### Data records

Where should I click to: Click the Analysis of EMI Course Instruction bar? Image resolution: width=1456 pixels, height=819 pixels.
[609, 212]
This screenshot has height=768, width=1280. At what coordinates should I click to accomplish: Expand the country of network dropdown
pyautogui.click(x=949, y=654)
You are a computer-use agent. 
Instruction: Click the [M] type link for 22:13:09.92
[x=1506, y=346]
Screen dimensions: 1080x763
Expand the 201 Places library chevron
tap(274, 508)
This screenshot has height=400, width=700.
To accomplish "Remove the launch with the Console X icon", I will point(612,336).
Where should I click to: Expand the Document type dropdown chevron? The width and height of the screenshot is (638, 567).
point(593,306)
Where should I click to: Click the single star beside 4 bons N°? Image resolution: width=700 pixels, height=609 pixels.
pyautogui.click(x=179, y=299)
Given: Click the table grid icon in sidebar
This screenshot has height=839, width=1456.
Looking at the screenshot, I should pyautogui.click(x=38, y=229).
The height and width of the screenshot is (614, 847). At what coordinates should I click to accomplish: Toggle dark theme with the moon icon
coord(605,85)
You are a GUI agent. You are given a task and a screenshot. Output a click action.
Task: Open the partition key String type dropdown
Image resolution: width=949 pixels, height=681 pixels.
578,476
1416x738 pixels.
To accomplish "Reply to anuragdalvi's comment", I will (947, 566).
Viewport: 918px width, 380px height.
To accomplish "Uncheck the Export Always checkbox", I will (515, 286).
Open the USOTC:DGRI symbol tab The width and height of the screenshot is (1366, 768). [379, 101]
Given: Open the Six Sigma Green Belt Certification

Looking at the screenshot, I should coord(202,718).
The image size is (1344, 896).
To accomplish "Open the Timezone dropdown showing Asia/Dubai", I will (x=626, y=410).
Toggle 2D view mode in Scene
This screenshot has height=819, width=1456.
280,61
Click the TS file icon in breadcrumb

### TASK STATEMENT
Render every line of the entries above as a JSON list of strings, one string per line, leaving out blank lines.

### WRITTEN RESPONSE
[
  "Where should I click to: Click the Analysis of EMI Course Instruction bar? Image resolution: width=1456 pixels, height=819 pixels.",
  "[609, 212]",
  "This screenshot has height=768, width=1280. At what coordinates should I click to accomplish: Expand the country of network dropdown",
  "pyautogui.click(x=949, y=654)",
  "You are a computer-use agent. ",
  "Instruction: Click the [M] type link for 22:13:09.92",
  "[x=1506, y=346]",
  "Screen dimensions: 1080x763",
  "Expand the 201 Places library chevron",
  "tap(274, 508)",
  "This screenshot has height=400, width=700.",
  "To accomplish \"Remove the launch with the Console X icon\", I will point(612,336).",
  "Where should I click to: Expand the Document type dropdown chevron? The width and height of the screenshot is (638, 567).",
  "point(593,306)",
  "Where should I click to: Click the single star beside 4 bons N°? Image resolution: width=700 pixels, height=609 pixels.",
  "pyautogui.click(x=179, y=299)",
  "Given: Click the table grid icon in sidebar",
  "This screenshot has height=839, width=1456.",
  "Looking at the screenshot, I should pyautogui.click(x=38, y=229).",
  "The height and width of the screenshot is (614, 847). At what coordinates should I click to accomplish: Toggle dark theme with the moon icon",
  "coord(605,85)",
  "You are a GUI agent. You are given a task and a screenshot. Output a click action.",
  "Task: Open the partition key String type dropdown",
  "Image resolution: width=949 pixels, height=681 pixels.",
  "578,476",
  "1416x738 pixels.",
  "To accomplish \"Reply to anuragdalvi's comment\", I will (947, 566).",
  "Viewport: 918px width, 380px height.",
  "To accomplish \"Uncheck the Export Always checkbox\", I will (515, 286).",
  "Open the USOTC:DGRI symbol tab The width and height of the screenshot is (1366, 768). [379, 101]",
  "Given: Open the Six Sigma Green Belt Certification",
  "Looking at the screenshot, I should coord(202,718).",
  "The image size is (1344, 896).",
  "To accomplish \"Open the Timezone dropdown showing Asia/Dubai\", I will (x=626, y=410).",
  "Toggle 2D view mode in Scene",
  "This screenshot has height=819, width=1456.",
  "280,61",
  "Click the TS file icon in breadcrumb"
]